Un homme s’affaire. Cheveux blancs, moustache ancienne, long manteau traditionnel bleu à amples manches, muet, la gestuelle façonnée par un entrain et un regard sans habitude, il pousse et tire les gravillons accumulés dans un coin de salle pour organiser les sillons d’un jardin minéral.

Cela lui aura pris cinq minutes.

Ce qu’il fait là, il aurait certainement pu le faire dans cet ailleurs fantasmé que l’on projette immédiatement sur lui dès qu’on l’aperçoit pour la première fois. Sans nul doute sur un lopin de terre japonais, isolé du tumulte, mais peut-être accolé à une grande mégalopole. Cela importe peu. Ses pas sont de toute manière portés par le coussin des stéréotypes que véhicule en nous l’organisation minimale de l’espace.

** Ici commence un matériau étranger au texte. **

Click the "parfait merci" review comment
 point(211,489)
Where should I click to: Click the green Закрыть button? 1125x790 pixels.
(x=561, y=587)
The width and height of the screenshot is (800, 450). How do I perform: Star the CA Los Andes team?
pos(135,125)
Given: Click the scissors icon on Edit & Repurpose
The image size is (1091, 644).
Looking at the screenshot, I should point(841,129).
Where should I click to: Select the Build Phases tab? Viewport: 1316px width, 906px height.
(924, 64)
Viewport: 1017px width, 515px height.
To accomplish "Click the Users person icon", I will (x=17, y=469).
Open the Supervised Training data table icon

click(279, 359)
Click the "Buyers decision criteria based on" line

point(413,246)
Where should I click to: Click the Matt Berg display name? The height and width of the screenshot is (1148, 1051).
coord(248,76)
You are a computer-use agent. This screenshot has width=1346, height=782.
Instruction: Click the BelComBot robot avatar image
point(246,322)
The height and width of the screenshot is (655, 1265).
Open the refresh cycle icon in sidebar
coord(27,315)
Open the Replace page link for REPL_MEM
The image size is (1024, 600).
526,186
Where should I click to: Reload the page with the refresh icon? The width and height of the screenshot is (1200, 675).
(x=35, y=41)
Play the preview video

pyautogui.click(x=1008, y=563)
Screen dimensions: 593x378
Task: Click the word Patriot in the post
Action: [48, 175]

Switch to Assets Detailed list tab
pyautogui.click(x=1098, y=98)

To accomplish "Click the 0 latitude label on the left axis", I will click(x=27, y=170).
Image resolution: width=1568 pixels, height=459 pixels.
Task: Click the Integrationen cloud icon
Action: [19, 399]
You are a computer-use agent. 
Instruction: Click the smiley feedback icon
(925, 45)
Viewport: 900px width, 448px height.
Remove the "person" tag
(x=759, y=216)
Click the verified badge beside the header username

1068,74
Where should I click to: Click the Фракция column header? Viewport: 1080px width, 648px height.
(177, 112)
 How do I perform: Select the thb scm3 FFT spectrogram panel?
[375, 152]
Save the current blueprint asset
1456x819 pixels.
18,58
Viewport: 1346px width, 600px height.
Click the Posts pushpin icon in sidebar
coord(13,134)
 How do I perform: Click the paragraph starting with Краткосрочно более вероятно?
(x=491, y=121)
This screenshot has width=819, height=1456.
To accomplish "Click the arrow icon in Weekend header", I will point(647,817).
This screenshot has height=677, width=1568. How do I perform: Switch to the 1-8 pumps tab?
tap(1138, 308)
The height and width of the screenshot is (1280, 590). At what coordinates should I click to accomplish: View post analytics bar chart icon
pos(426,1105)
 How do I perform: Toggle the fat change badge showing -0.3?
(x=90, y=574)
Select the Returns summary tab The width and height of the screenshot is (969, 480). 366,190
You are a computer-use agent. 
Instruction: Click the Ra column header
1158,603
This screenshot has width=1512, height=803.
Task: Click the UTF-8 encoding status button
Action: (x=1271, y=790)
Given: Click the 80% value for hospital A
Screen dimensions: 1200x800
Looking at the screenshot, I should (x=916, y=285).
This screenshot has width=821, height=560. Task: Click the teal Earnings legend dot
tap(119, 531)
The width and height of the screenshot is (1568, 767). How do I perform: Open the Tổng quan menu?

Ce qu’ils n’indiquent pas, c’est comment sa présence a-t-elle pu être achetée ?

Près de lui, un matelas et plusieurs structures métalliques organisent les espaces du Plateau. Ces dernières sont discrètes tout en revendiquant une implacable exigence d’efficacité visuelle. Deux pavillons participent ainsi à la gestion du temps du vieil homme. L’un d’entre eux n’est jamais utilisé, l’autre est traversé ponctuellement et abrite un kimono soigneusement plié sur un côté. Se trouve aussi un arbrisseau dans un pot, et un aquarium accueillant un petit poisson rouge de fête foraine. Plusieurs vases sont fleuris, d’autre encore sont simplement disposés sur de petits guéridons et restent vides. Vides, mais, à l’image de l’espace dans son ensemble, tenant leur place avec précision. Au milieu de cet ordre, un groupe d’amphores donne l’apparence d’un site archéologique que l’on aurait entièrement reconstitué et transporté sur le béton parisien. Un certain nombre d’objets participent à cette apparence dont quelques objets en céramique à l’évidence plutôt anciens. Le tout est baigné de la lumière douce qu’apporte l’éclairage naturel et indirect des baies vitrées du bâtiment en rez-de-chaussée. Le soleil, enfermé dans une salle noire, rougeoie et brûle à l’abri des mouvements et du silence qui régissent le reste de l’exposition.